Diolesnya lipstik warna merah segar ke bibirnya. Namun bukannya malah terlihat menawan, yang ada orang-orang tambah geli melihatnya. Dia terlihat seperti habis makan ayam hidup-hidup. Andai dia tidak memiliki kuasa di tempat itu, sudah pasti dia tidak ada harganya.
"Tapi bapak saya mau jemput saya pulang, Bos," ucap Santi sambil sesekali menggigit bibir. Dia tahu perempuan itu pasti menahannya dan menawarkan jalan lain dari masalahnya.

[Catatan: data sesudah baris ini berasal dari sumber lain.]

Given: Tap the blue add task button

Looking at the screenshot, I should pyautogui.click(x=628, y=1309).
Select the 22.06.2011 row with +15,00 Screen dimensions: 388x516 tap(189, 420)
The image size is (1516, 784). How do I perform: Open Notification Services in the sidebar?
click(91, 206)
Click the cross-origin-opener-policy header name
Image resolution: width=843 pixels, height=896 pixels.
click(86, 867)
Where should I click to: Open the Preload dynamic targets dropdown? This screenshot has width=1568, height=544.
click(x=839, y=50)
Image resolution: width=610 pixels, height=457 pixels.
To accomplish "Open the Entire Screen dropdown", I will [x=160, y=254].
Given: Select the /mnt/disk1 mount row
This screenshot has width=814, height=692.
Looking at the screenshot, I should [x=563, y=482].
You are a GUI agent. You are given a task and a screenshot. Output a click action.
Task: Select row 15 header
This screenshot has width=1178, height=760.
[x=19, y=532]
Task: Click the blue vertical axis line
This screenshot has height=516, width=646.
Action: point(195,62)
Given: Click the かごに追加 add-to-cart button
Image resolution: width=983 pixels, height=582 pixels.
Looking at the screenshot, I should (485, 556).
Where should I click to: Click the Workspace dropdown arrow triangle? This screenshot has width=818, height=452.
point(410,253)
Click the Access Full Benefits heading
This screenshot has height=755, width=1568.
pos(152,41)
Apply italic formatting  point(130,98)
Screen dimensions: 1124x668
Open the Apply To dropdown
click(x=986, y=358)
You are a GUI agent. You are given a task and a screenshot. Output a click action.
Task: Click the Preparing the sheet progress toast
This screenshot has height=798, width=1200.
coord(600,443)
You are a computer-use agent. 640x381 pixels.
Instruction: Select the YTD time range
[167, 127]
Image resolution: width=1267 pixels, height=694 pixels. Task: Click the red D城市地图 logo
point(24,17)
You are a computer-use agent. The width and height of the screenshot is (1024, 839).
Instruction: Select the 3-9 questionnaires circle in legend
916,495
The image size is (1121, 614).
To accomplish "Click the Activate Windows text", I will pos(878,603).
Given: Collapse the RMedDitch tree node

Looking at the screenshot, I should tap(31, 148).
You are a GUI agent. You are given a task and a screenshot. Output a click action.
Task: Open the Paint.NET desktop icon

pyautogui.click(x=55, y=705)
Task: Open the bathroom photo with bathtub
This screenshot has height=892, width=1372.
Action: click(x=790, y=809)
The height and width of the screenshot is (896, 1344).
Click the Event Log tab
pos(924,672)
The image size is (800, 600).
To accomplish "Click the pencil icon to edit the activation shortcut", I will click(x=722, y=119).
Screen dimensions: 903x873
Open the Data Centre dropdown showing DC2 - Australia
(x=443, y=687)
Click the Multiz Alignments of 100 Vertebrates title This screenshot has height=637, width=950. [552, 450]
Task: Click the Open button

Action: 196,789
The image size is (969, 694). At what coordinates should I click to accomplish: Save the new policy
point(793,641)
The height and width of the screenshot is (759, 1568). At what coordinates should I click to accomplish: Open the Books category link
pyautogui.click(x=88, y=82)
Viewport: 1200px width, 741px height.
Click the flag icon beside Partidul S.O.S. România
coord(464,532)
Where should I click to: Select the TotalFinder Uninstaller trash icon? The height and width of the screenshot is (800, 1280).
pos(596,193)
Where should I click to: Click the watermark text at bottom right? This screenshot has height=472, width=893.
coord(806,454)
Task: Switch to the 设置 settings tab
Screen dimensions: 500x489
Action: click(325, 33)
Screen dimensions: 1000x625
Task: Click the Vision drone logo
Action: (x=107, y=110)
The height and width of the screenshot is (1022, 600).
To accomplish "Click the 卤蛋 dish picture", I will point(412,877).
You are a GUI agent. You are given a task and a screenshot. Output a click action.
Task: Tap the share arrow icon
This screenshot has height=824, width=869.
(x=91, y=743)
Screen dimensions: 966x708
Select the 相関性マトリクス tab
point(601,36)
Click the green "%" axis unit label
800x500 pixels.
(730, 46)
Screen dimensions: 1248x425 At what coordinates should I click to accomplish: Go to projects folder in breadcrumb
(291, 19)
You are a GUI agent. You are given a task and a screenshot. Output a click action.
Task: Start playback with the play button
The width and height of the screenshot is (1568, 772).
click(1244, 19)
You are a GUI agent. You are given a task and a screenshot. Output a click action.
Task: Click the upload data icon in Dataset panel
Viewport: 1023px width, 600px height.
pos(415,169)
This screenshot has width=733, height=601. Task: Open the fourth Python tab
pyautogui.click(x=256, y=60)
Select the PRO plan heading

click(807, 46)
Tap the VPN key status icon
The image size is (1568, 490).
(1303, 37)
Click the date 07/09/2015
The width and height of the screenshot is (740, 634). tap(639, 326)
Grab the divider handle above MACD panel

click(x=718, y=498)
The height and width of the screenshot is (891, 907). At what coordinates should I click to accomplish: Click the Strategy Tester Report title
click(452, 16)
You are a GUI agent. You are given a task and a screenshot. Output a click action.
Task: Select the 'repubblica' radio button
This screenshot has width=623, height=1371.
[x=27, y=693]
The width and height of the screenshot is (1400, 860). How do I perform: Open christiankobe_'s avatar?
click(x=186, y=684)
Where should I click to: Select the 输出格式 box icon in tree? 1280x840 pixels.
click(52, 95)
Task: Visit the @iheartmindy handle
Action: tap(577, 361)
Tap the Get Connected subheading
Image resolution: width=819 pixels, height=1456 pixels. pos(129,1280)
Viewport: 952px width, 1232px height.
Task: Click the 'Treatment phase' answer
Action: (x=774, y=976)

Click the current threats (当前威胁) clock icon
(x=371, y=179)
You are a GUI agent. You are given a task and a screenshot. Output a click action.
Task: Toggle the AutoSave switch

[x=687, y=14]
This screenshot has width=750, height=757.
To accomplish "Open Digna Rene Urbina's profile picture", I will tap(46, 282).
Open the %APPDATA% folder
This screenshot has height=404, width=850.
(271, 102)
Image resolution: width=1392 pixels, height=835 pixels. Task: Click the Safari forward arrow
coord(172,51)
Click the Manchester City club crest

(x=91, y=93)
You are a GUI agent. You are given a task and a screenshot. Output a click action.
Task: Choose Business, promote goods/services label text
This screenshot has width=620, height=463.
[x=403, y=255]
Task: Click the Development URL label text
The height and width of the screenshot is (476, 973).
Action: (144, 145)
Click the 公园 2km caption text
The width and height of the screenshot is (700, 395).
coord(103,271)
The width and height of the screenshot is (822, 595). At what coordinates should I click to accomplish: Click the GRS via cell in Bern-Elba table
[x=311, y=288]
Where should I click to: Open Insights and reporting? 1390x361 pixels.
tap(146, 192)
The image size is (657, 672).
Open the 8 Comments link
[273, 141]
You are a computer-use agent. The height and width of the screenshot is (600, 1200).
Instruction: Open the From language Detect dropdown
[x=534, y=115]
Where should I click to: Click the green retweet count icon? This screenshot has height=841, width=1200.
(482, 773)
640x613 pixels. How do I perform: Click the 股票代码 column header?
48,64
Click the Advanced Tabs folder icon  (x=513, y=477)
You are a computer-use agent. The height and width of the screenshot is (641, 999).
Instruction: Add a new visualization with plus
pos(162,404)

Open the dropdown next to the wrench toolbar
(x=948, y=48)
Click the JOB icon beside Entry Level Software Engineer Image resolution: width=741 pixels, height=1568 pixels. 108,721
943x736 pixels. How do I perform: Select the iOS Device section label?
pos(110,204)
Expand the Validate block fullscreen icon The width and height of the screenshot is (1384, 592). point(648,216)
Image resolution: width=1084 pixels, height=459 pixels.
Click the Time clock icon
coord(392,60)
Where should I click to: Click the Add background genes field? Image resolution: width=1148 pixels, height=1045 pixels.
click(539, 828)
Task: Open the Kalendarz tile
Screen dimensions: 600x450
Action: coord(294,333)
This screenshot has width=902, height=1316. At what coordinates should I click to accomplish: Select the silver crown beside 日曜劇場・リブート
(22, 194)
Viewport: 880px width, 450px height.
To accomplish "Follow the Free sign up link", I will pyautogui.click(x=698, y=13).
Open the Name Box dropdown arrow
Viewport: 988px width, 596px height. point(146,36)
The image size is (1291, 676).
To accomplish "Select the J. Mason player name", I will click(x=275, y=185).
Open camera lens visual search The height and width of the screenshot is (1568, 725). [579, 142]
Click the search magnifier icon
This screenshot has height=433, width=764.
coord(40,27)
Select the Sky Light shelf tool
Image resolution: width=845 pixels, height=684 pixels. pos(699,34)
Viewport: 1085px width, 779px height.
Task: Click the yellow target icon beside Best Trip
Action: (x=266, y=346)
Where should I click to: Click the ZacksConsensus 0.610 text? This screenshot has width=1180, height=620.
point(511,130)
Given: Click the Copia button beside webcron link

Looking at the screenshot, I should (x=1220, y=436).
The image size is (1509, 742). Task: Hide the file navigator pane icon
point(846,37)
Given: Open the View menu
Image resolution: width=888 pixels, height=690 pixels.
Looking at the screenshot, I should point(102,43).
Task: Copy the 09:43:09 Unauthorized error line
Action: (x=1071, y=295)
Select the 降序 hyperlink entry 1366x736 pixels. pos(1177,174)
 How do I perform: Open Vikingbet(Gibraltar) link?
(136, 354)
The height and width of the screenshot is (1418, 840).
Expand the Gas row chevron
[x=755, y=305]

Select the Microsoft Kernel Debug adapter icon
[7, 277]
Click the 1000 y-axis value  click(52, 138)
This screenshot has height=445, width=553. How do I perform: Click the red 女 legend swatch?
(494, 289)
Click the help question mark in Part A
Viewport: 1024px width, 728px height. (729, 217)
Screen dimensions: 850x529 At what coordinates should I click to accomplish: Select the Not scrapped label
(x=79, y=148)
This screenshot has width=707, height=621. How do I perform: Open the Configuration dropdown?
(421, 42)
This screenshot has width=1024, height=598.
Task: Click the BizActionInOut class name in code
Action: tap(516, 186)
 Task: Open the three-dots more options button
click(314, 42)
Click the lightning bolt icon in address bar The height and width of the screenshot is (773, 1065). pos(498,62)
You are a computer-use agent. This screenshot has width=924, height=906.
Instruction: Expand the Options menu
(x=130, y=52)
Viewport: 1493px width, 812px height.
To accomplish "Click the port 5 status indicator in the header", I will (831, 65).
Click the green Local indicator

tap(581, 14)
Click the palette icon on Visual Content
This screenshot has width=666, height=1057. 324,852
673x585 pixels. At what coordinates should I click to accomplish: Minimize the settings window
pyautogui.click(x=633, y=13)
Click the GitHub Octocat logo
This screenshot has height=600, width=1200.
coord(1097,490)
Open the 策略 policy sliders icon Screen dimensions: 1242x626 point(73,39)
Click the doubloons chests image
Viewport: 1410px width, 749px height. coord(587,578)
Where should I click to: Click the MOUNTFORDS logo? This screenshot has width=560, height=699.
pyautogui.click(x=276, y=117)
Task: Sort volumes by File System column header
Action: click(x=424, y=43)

"Untuk apa pulang. Gugurin saja beres. Kamu bisa lanjut kerja lagi. Nggak sayang apa sama karirmu disini?" ucapnya seolah karir disitu adalah sesuatu yang pantas untuk dipertahankan.
"Saya mau pulang, Bos. Saya mau tobat. Saya nggak mau ngasih makan orang tua saya pakai uang haram terus. Mungkin kehamilan saya ini adalah teguran agar saya berhenti dari pekerjaan ini."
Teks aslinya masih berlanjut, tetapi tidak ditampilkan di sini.